The 1986 United States Senate election in Illinois was held on November 4, 1986. The incumbent Democrat U.S. Senator Alan J. Dixon won re-election to a second term. Until 2022, this was the most recent election in which an incumbent Senator won re-election to Illinois' Class 3 seat and was elected to more than one full term.
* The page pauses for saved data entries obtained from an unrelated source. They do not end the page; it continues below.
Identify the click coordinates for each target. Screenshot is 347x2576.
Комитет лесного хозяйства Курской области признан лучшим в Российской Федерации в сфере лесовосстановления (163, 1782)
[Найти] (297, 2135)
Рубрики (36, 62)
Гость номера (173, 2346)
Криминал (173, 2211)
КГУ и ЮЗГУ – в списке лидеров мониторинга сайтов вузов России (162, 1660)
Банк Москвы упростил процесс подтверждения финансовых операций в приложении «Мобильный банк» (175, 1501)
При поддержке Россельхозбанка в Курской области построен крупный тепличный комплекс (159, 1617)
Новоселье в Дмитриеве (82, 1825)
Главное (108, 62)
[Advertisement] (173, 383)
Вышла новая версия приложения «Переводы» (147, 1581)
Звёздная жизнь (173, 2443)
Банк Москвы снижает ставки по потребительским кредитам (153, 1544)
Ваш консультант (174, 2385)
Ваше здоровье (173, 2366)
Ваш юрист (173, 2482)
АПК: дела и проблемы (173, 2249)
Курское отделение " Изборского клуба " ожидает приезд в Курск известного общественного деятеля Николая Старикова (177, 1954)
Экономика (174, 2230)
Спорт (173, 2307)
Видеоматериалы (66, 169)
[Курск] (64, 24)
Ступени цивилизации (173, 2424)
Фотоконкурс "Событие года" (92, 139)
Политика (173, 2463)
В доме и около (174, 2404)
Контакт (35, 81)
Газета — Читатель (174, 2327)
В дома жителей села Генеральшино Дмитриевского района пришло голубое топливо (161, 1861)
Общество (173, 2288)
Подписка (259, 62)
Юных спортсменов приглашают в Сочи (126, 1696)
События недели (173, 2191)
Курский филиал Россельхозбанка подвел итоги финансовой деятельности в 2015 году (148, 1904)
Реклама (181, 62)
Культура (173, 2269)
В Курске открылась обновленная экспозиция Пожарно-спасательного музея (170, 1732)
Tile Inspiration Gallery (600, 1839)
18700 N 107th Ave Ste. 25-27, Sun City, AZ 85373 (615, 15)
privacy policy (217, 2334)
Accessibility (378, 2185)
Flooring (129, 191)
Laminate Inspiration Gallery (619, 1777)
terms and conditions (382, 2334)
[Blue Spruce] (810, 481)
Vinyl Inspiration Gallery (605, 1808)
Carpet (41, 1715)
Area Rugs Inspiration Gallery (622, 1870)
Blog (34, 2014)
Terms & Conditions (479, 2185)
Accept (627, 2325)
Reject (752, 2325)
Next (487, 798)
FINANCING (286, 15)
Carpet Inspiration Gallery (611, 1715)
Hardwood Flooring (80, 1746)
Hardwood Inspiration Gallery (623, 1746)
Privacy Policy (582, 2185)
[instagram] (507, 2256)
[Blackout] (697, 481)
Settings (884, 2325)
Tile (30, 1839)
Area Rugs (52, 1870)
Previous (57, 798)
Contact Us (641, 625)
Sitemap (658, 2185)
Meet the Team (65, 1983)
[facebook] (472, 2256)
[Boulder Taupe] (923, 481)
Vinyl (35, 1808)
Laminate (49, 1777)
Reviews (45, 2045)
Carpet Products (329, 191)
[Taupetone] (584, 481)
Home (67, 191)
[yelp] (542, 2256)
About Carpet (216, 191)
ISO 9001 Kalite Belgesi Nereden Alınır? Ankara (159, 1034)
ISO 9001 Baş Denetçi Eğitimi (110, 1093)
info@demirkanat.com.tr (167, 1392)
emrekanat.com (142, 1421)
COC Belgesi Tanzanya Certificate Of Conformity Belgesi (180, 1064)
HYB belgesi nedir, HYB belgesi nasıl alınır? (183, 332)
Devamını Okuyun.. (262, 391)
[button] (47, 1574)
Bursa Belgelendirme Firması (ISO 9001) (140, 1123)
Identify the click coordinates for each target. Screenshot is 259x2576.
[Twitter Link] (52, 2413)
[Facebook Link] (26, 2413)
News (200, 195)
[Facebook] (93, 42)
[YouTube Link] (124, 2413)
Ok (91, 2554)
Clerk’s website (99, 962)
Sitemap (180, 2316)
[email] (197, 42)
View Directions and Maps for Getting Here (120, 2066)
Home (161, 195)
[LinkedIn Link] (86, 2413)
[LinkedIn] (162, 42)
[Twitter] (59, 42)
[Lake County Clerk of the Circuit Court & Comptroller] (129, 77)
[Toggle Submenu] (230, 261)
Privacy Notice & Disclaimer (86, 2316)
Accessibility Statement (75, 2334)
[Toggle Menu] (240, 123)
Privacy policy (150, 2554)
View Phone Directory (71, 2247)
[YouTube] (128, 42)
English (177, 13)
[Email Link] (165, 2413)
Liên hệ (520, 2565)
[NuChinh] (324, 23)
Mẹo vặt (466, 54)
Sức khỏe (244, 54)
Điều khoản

Primaries were held March 18, 1986.

==Background==
The primaries and general elections coincided with those for House, as well as those for state offices.

For the primaries, the turnout was 21.84%, with 1,333,989 votes were cast.

For the general election, turnout was 52.01%, with 3,122,833 votes cast.

==Democratic primary==
=== Candidates ===
- Alan J. Dixon, incumbent U.S. Senator
- Sheila Jones, perennial candidate

=== Results ===

Democratic primary
| Party |  | Candidate | Votes | % |
|---|---|---|---|---|
|  | Democratic | Alan J. Dixon (incumbent) | 720,571 | 84.77 |
|  | Democratic | Sheila Jones | 129,474 | 15.23 |
|  | Write-in | Others | 4 | 0.00 |
| Total votes |  |  | 850,049 | 100 |

==Republican primary==
=== Candidates ===
- Judy Koehler, state representative
- George Ranney, executive at Inland Steel Company

=== Withdrew ===
- Tom Corcoran, former congressman (1977–1985)

Republican primary
| Party |  | Candidate | Votes | % |
|---|---|---|---|---|
|  | Republican | Judy Koehler | 266,214 | 55.01 |
|  | Republican | George Ranney | 217,720 | 44.99 |
|  | Write-in | Others | 6 | 0.00 |
| Total votes |  |  | 483,940 | 100 |

==General election==
Dixon easily won the senate race. Koehler fared poorly throughout most parts of the state, only winning 10 of the state's 102 counties.

Koehler's campaign was regarded as underfinanced.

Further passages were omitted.